§ Task to carry out:
Determine how many lines of the records include "more", and answer with the number alone.

[[ Record extracts, beginning ]]

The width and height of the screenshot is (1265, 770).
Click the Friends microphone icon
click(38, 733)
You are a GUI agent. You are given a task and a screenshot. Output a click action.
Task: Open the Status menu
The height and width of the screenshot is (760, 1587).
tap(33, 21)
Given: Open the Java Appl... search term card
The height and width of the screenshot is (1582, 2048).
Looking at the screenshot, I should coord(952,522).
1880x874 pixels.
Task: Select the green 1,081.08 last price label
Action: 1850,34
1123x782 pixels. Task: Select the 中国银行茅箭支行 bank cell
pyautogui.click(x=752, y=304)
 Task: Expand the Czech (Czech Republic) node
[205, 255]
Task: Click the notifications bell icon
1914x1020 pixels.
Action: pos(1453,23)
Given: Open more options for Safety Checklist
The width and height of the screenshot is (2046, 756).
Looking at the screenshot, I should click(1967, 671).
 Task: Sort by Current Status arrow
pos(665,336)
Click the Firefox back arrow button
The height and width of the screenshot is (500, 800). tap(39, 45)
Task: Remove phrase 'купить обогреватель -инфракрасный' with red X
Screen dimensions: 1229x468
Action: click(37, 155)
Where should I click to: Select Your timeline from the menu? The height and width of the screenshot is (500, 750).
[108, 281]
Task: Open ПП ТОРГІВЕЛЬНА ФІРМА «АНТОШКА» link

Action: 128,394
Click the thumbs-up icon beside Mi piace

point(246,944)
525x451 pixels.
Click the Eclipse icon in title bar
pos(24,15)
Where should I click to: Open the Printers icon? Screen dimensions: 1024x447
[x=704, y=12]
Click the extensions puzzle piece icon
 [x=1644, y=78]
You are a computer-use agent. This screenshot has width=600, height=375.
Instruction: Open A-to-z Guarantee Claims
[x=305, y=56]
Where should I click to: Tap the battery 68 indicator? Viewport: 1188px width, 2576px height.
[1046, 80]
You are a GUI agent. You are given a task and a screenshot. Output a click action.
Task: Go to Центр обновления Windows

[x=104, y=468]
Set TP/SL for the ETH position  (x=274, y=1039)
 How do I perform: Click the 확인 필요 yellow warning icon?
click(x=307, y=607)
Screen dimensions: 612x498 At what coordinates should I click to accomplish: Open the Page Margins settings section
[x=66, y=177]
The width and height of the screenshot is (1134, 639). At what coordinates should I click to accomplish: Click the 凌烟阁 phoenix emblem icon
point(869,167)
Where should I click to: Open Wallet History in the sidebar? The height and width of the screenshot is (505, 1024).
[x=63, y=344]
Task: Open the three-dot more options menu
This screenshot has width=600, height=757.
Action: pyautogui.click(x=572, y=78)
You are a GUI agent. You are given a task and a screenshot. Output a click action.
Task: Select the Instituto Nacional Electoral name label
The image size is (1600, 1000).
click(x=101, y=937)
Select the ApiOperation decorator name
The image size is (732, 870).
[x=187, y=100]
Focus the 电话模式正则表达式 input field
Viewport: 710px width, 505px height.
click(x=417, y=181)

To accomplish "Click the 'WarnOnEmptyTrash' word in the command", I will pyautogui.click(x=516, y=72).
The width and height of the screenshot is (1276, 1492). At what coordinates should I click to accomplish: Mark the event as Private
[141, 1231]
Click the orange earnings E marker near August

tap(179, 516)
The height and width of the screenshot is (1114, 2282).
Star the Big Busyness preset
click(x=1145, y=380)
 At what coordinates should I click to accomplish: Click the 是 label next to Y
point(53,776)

[[ Record extracts, end ]]

§ Your response:
2